In-ear electrical and acoustic devices require a great degree of
miniaturization. When looking for an automatic acoustic valve which
needs to be open and closed, novel actuation means can be taken
into account. Smart actuators (those whose actuation is based on
smart materials) have very interesting characteristics regarding to
miniaturization, simplicity and power efficiency. Much about their
characteristics, advantages and drawbacks can be found in
scientific literature.
As described herein, shape memory alloys (SMAs) are considered as
the most suitable actuator for its purpose, especially in form of
wires. SMAs have a huge power density (power which they can exert
per volume unit), exerting a combination of force and stroke
greater than any other known smart material. Even so, and given
that the stroke of an SMA wire is a percentage of its length
(typically about 3%), when the actuator is miniaturized, the
available stroke to build a moveable valve is limited. Moreover,
and as it will be explained below, there also are some issues with
SMA wires which need to be addressed. So a need exists for a smart
use of such little available stroke by means of a smart design of
the device.
As will be described in further detail below, some embodiments may
provide methods for increasing the available stroke by means of
attraction and repulsion of permanent magnets. In other or further
embodiments, the mechanical actuator can be used in to move such
magnets. Thus, the stroke available to create an acoustic valve can
be significantly bigger than that of the actuator.
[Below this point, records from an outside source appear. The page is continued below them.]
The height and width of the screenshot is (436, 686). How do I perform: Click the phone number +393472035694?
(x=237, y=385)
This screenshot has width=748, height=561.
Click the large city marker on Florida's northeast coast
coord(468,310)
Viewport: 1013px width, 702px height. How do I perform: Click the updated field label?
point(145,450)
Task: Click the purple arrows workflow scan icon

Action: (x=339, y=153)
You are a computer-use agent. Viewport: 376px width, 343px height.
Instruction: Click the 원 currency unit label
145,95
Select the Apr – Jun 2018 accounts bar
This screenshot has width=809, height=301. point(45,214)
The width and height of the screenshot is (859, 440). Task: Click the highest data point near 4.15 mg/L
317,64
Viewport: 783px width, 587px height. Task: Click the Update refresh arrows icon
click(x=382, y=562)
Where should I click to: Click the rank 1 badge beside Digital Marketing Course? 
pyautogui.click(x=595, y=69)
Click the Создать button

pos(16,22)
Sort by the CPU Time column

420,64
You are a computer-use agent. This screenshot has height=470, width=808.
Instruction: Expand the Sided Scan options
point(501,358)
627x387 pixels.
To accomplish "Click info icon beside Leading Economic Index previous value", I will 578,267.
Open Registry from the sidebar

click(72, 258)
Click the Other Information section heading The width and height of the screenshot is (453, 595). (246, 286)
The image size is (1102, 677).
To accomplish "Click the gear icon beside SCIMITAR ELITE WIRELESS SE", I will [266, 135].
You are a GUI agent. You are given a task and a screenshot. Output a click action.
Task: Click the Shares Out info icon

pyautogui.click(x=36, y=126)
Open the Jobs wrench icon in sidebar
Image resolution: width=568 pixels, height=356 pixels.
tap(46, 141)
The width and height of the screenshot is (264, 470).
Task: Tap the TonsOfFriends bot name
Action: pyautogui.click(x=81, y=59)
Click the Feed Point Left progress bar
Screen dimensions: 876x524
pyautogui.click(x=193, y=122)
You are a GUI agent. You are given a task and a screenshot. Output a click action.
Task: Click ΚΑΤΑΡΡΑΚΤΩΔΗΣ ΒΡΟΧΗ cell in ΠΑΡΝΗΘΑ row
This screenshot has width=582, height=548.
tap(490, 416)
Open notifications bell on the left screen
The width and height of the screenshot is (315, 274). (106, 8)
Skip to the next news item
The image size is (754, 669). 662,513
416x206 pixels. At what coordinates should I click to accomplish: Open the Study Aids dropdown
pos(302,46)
In some embodiments, a bi-stable actuator is desired, that is, an
actuator that can move between two positions and remain at any of
those without consuming power. This can be achieved by creating an
actuator based on antagonist SMA wires, which may involve the use
of, at least, two SMA wires, which act against each other. When one
contracts, the other one elongates and is ready to be contracted,
all happening at the same time that the mechanism (the acoustic
valve, in this case) is moved as well. Then, the elongated wire is
ready to contract as soon as enough electricity is passed through
it, thus moving the actuator to its side and elongating the other
wire. This mechanism is bi-stable and can be used cyclically as
will be described in the following.
The invention is described more fully hereinafter with reference to
the accompanying drawings, in which embodiments of the invention
are shown. In the drawings, the absolute and relative sizes of
systems, components, layers, and regions may be exaggerated for
clarity. Embodiments may be described with reference to schematic
and/or cross-section illustrations of possibly idealized
embodiments and intermediate structures of the invention. In the
description and drawings, like numbers refer to like elements
throughout. Relative terms as well as derivatives thereof should be
construed to refer to the orientation as then described or as shown
in the drawing under discussion. These relative terms are for
convenience of description and do not require that the system be
constructed or operated in a particular orientation unless stated
otherwise.
FIGS. 1A-1C schematically illustrate an acoustic filter 100 with an
acoustic valve 20 in various positions P1,Pi2,P2, respectively.
Specifically, FIG. 1A illustrates the valve in a first position
"P1" which in this case is closed; FIG. 1B illustrates the valve in
an intermediate position "Pi2" which is between first and second
positions P1,P2; and FIG. 1C illustrates the valve in the second
position "P2" which in this case is open.
In one embodiment, as shown, the acoustic filter 100 comprises a
filter housing 10. Typically, the acoustic filter 100 comprises an
acoustic channel 11 through the filter housing 10. In the
embodiment shown, an acoustic valve 20 is arranged in the acoustic
channel 11. Preferably, the acoustic valve 20 is configured to
allow it to be moved along a trajectory "S12" between a first
position "P1" and a second position "P2". This may cause varying an
acoustic characteristic A1,A2 of sound transmitted through the
acoustic channel 11 between the respective valve positions P1,P2.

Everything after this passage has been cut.